So, there’s a big program release coming up and you want to be first in on the action? You want to try and beat the rest to get to the file before the servers get clogged and you get the infamous “Server to busy”. Well here is my suggestion of tools and tips to get you through.

Update Scanner (Firefox Extension)

First off there are quite a few extensions for Firefox in this article so if you don’t have Firefox I’d suggest you get it because its one of the best browsers out there.

Update scanner is a a Firefox extension that allows you to monitor web pages while browsing the web for any changes that might occur. You can set the scanner to check for updates for a time bracket anywhere between 5 minutes and 1 hour. You can also select how big of a change you want to monitor, from very minor changes (just a few words) to very large changes (a whole paragraph).

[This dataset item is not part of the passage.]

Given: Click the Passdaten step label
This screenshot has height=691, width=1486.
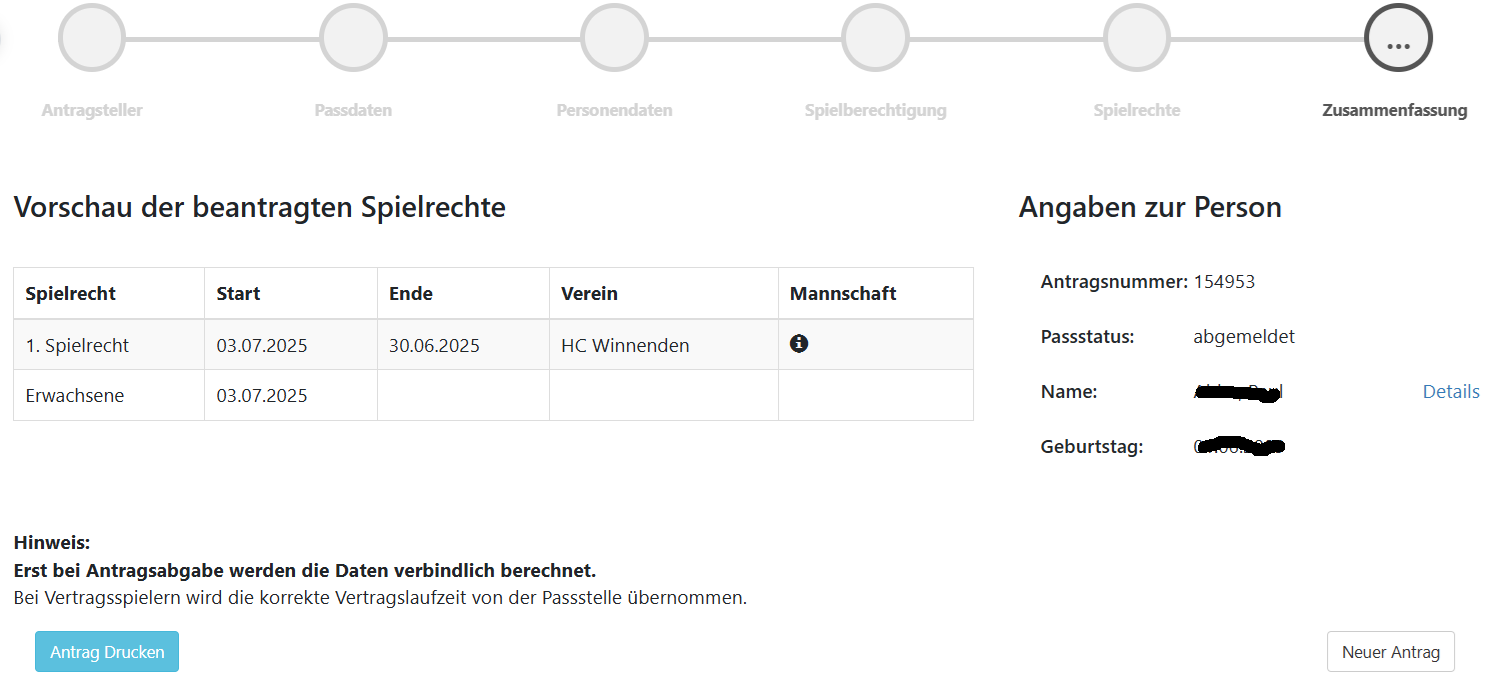Looking at the screenshot, I should coord(353,110).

This is one of my favorite Firefox extensions as its very flexible in its uses. When I used to use Digg a lot a while back I used this to keep me up to date with high priority sites like My most recent use though was to help catch my copy of Windows 7 beta a week or so back. Its pretty simple but very functional, a real essential.

Update scanner is available for install here.

Reload Every (Firefox Extension)

Again another extension for Firefox is reload every. Basically it adds a bit more functionality to your refresh button. You can set it reload the page you looking at at intervals of 5 seconds to up to 15 minutes, with the ability to add custom intervals.

This tool is great for reloading pages which are a bit swamped on the servers or as a alternative to update scanner. It’s also very useful elsewhere, like eBay for the final few minutes of a auction.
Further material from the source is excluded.